= Richard Diehl =

American archaeologist (born 1940)

Richard A. Diehl (born December 27, 1940) is an American archaeologist, anthropologist, academic, and scholar of pre-Columbian Mesoamerican cultures. He has made extensive contributions to the study of the Olmecs' civilization, which flourished in the Gulf Coast of Mexico region during the pre-classic period in Mesoamerica.

==Early life and education==
Diehl was born in Bethlehem, Pennsylvania, United States, in 1940. He attended Penn State University, where he graduated with a BA degree in history. He then pursued graduate studies in anthropology at Penn State, earning his MA under the supervision of archaeologist William T. Sanders in 1965. His thesis was The Use of Ethnographic Data for Archaeological Interpretation of the Teotihuacan Valley, Mexico. In 1969, he received his PhD; his doctoral thesis was An Evaluation of Cultural Evolution in the Formative Period in Mesoamerican Prehistory, again with Sanders as his supervisor.

Diehl's experiences in archaeological fieldwork began as an undergraduate at Penn State. From 1961 to 1964, he participated in field trips to the Valley of Mexico, the archaeological locality in the central Mexican altiplano, where the major city and polity of Teotihuacan reached its apogee during the Classic era.

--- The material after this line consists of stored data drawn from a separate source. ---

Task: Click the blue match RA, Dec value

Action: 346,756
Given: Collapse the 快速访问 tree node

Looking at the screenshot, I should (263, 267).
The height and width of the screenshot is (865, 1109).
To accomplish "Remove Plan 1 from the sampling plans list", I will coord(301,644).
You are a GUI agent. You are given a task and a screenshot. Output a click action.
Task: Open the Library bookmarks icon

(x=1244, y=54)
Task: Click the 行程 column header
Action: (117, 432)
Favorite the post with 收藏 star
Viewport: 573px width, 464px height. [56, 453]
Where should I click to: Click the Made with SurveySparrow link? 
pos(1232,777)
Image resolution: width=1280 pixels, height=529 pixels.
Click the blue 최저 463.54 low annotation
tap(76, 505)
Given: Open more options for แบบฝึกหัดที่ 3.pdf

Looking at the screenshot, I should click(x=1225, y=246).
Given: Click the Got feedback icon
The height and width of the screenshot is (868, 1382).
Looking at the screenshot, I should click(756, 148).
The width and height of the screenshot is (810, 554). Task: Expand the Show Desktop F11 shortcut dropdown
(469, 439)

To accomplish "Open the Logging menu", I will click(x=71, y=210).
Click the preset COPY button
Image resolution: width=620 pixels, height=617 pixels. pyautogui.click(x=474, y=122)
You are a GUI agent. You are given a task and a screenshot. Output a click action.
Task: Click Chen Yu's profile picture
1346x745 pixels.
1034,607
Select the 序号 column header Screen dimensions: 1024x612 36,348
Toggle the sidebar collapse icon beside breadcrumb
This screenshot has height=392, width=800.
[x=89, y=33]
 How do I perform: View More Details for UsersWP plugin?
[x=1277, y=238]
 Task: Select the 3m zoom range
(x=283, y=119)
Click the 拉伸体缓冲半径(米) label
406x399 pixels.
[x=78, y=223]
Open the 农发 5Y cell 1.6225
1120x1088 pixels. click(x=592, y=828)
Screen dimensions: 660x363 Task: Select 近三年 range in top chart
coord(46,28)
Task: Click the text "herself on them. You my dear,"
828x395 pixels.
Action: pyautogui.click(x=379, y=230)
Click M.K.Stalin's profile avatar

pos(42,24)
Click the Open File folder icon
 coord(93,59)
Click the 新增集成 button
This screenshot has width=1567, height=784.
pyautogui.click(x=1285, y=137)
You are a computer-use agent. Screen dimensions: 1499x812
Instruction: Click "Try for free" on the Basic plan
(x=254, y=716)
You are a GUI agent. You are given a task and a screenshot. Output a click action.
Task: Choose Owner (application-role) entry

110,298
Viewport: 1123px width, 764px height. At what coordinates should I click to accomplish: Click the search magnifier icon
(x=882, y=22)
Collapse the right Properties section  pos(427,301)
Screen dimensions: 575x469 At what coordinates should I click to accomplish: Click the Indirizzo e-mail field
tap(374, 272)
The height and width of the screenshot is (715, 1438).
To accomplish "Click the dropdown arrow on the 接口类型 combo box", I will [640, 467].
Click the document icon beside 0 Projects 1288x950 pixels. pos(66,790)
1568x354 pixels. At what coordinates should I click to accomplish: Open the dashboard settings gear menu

Working under the tutelage of Sanders, Diehl conducted research at Teotihuacan and other nearby sites, gaining experience in excavation techniques, archaeological field surveys and ethnography. As a graduate working towards his doctorate, Diehl worked with Yale University professor Michael D. Coe in the 1966–1967 field season at San Lorenzo Tenochtitlán, a major Olmec site in the Mexican state of Veracruz.

==Career==
In 1969, Diehl began his academic career in the Department of Anthropology at the University of Missouri in Columbia, Missouri, which had been established two years earlier. Diehl remained at the University of Missouri for the next 18 years, lecturing and conducting archaeological research in Guatemala and Mexico.

In 1986, Diehl left the University of Missouri to join the anthropology department at the University of Alabama in Tuscaloosa as its departmental chair, a position he held until 1993. During a one-year sabbatical in 1993–94, Diehl served as acting director and curator of pre-Columbian Studies at the Dumbarton Oaks Research Library and Collection in Washington, D.C. From 1998 to 2005, Diehl served as executive director of the University of Alabama's museum systems, and was director of the Alabama Museum of Natural History.

Diehl retired from formal academia at the end of the 2007 academic year, after a career spanning over four decades. He retained the title of Professor Emeritus in the Department of Anthropology at the University of Alabama in Tuscaloosa. Diehl continues to be engaged in Mesoamerican and archaeological research, teaching classes and authoring publications on the Olmec and other archaeological subjects.